A block of data
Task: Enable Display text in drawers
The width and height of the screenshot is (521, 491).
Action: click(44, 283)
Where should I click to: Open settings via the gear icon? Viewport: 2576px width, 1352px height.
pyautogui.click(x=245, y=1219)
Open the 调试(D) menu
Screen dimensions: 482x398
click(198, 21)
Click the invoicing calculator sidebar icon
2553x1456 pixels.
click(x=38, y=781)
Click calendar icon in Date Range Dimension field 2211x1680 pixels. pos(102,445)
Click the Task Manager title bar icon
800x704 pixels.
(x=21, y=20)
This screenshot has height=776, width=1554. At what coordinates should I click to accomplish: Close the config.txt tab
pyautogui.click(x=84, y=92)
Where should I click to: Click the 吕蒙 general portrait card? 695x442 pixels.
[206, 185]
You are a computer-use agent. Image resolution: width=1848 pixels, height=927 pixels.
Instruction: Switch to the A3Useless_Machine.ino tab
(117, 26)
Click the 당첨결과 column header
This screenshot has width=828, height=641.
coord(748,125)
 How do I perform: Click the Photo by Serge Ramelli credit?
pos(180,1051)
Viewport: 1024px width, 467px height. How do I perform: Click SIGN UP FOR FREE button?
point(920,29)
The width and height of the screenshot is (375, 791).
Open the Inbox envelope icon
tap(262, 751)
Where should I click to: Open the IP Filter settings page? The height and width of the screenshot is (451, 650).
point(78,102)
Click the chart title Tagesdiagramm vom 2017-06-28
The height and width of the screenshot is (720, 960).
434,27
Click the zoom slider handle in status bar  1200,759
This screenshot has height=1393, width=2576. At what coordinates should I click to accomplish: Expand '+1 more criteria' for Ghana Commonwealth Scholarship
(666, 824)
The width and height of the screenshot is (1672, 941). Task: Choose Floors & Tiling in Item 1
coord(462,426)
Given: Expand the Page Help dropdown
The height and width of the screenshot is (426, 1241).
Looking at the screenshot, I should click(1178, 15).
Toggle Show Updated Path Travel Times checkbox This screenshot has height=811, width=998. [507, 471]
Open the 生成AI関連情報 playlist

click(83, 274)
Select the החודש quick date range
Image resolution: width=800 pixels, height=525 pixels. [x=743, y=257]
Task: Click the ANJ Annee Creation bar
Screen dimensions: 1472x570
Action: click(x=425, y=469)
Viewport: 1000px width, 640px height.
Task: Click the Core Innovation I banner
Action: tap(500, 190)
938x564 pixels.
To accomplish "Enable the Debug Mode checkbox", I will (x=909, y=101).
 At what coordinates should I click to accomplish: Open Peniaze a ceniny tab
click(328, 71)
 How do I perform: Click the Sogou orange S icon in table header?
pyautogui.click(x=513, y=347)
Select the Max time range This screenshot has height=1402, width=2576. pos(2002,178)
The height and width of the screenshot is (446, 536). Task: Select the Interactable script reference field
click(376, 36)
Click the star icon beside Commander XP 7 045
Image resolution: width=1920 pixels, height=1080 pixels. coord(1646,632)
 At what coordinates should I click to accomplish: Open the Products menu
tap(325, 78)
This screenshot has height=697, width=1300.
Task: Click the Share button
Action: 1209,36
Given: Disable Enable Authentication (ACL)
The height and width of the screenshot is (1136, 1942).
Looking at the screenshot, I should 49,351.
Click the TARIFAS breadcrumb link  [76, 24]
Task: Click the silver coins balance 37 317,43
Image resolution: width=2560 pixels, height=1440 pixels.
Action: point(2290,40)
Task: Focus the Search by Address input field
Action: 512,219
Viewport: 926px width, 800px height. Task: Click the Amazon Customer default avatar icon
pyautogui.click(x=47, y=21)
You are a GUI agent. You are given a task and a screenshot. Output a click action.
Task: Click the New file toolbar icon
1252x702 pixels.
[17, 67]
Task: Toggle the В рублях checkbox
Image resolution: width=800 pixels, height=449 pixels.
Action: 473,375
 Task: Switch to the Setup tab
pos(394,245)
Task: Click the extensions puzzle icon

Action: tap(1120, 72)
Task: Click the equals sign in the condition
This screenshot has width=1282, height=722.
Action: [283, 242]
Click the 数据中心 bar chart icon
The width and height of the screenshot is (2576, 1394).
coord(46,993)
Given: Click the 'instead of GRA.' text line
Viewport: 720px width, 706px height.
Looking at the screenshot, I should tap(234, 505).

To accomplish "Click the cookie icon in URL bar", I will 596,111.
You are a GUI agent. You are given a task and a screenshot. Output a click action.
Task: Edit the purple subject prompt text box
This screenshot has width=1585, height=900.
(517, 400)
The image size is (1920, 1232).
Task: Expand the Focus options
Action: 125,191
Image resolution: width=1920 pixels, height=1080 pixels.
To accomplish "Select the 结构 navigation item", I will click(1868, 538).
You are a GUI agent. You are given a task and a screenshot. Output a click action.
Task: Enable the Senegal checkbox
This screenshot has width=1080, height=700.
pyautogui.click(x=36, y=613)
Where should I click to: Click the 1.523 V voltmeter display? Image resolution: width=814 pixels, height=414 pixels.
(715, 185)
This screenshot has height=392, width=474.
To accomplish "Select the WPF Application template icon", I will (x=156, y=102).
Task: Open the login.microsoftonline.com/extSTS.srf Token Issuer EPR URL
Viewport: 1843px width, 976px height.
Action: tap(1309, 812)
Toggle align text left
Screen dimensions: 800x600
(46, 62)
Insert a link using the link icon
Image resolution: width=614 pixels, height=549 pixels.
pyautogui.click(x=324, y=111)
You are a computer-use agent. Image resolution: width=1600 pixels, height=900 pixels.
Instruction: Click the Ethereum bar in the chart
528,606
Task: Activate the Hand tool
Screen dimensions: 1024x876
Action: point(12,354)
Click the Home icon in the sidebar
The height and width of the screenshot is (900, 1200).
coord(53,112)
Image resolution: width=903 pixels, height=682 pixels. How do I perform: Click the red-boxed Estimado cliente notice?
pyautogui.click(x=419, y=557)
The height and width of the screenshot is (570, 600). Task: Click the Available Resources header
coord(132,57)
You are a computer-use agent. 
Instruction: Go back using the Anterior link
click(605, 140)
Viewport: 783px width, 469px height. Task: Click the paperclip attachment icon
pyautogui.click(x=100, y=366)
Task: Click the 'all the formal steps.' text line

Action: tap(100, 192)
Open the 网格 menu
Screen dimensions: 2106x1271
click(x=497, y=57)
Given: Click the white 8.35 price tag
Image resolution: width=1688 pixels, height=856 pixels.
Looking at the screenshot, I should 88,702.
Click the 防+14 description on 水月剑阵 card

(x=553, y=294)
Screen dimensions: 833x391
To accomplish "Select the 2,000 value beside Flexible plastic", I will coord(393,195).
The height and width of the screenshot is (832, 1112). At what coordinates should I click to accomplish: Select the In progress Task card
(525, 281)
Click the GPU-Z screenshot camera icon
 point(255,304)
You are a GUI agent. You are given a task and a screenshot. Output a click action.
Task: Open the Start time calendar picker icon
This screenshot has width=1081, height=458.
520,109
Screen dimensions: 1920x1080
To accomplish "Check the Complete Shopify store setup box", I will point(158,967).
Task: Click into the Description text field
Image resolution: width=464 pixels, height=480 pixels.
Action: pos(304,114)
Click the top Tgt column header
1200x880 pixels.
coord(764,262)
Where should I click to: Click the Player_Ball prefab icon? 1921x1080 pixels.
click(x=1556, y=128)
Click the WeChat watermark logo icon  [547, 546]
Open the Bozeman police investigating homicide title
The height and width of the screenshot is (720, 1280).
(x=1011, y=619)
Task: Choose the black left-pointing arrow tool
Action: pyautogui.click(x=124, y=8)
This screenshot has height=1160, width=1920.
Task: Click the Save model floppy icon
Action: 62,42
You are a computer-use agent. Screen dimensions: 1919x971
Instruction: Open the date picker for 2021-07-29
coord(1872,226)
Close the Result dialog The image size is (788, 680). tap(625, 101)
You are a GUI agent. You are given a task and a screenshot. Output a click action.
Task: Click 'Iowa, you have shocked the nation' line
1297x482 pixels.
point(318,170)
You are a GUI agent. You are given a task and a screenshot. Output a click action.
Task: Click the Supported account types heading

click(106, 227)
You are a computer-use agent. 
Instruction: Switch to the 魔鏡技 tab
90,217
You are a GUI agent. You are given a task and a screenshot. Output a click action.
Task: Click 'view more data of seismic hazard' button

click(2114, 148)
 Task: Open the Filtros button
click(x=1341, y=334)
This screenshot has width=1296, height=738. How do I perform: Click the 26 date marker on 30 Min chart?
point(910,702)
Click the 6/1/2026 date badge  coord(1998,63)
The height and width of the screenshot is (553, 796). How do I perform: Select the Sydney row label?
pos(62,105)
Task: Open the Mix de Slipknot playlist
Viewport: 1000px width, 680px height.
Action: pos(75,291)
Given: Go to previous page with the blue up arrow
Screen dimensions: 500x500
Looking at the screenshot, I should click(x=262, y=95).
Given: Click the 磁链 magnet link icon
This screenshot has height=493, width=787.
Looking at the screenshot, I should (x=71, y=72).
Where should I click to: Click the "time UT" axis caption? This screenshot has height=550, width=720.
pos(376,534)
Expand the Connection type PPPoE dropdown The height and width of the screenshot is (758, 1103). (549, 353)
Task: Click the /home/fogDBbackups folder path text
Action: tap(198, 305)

**WORK INSTRUCTIONS**
Write out the lines of the items above, beginning at the line that contains "Toggle align text left" and stopping after the line that contains "Action: point(12,354)". Reproduce them exactly.

**SOLUTION TO THIS PROBLEM**
Toggle align text left
Screen dimensions: 800x600
(46, 62)
Insert a link using the link icon
Image resolution: width=614 pixels, height=549 pixels.
pyautogui.click(x=324, y=111)
You are a computer-use agent. Image resolution: width=1600 pixels, height=900 pixels.
Instruction: Click the Ethereum bar in the chart
528,606
Task: Activate the Hand tool
Screen dimensions: 1024x876
Action: point(12,354)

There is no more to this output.